◆ AIM 1
In the forum thread, what does manny-p say they support?

◆ QUOTED PASSAGE
What a stupid thing to say , sounds like glassing women is supposed to be funny and condoned by Class War


----------



## manny-p (Apr 14, 2012)

The39thStep said:


> What a stupid thing to say , sounds like glassing women is supposed to be funny and condoned by Class War


You ever heard of a joke.


----------



## The39thStep (Apr 14, 2012)

manny-p said:


> You ever heard of a joke.


 
I have but I don't think you have. Here is a clue;  jokes are  supposed to be funny.


----------



## manny-p (Apr 14, 2012)

The39thStep said:


> I have but I don't think you have. Here is a clue; jokes are supposed to be funny.


Fuck sake stop whinging. p.s- I support class war


----------



## Geri (Apr 14, 2012)

manny-p said:


> Next time expect a glass in your face with class war on the rampage


 
I very much doubt that, somehow.

◆ PROVIDED DATA

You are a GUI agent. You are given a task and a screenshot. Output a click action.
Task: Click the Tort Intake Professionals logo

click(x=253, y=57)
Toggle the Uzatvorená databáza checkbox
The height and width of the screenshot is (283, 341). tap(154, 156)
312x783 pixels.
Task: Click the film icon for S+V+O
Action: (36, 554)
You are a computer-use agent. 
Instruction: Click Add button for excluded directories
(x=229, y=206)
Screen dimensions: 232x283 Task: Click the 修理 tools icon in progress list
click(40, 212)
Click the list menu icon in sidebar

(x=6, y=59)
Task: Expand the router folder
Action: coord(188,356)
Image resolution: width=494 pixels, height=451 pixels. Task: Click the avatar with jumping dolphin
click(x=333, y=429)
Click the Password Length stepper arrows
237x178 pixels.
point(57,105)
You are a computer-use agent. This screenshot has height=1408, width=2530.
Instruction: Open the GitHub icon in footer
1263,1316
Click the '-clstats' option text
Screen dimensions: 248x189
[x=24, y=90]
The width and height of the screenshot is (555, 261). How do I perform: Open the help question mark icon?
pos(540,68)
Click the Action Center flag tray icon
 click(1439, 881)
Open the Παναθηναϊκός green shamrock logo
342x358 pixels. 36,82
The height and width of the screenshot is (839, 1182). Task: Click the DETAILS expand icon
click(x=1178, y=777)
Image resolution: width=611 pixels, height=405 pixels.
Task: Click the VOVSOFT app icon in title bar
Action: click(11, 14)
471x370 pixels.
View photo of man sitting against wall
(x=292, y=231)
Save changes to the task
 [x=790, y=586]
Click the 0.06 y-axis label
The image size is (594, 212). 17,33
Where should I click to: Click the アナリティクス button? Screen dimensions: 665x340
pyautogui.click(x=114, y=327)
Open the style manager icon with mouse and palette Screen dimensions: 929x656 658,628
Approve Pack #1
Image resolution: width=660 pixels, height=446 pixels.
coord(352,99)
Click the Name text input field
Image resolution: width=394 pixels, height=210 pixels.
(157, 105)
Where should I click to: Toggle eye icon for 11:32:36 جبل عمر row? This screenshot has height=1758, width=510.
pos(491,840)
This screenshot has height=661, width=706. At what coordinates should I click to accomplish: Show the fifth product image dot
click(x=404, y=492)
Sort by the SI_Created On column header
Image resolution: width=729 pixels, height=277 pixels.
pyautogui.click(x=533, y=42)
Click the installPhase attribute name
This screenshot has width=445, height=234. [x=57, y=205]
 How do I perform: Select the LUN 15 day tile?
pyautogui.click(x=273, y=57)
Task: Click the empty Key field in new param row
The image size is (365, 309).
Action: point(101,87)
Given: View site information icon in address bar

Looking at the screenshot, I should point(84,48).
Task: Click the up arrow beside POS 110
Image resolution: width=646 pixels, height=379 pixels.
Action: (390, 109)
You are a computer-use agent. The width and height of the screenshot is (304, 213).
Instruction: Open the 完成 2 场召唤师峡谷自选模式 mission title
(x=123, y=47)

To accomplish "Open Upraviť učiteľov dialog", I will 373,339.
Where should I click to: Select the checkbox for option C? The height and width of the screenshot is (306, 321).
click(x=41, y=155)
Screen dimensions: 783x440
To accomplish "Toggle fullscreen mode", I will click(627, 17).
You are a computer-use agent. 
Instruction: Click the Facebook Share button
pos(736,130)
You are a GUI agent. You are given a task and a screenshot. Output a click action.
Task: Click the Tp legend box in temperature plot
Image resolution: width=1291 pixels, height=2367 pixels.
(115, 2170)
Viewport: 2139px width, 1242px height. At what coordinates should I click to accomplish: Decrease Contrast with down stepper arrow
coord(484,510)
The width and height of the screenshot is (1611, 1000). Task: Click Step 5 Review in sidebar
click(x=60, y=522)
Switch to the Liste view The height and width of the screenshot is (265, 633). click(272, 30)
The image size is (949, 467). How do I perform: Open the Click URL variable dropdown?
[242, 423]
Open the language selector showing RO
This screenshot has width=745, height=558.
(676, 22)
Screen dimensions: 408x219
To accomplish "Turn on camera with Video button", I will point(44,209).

◆ AIM 2
Output the entries as a JSON list of strings, one string per line, starting with the line that contains "The width and height of the screenshot is (1611, 1000)." and continuing through the last line of the entries, with blank lines left out.

◆ OUTPUT 1
Class war.

◆ OUTPUT 2
[
  "The width and height of the screenshot is (1611, 1000). Task: Click Step 5 Review in sidebar",
  "click(x=60, y=522)",
  "Switch to the Liste view The height and width of the screenshot is (265, 633). click(272, 30)",
  "The image size is (949, 467). How do I perform: Open the Click URL variable dropdown?",
  "[242, 423]",
  "Open the language selector showing RO",
  "This screenshot has width=745, height=558.",
  "(676, 22)",
  "Screen dimensions: 408x219",
  "To accomplish \"Turn on camera with Video button\", I will point(44,209)."
]